● **What you should do**
Please copy all of the records exactly, leaving nothing out.

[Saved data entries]
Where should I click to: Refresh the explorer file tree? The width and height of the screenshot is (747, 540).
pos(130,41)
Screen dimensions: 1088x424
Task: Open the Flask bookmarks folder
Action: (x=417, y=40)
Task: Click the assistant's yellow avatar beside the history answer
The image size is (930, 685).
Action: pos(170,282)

● **Answer section**
Where should I click to: Refresh the explorer file tree? The width and height of the screenshot is (747, 540).
pos(130,41)
Screen dimensions: 1088x424
Task: Open the Flask bookmarks folder
Action: (x=417, y=40)
Task: Click the assistant's yellow avatar beside the history answer
The image size is (930, 685).
Action: pos(170,282)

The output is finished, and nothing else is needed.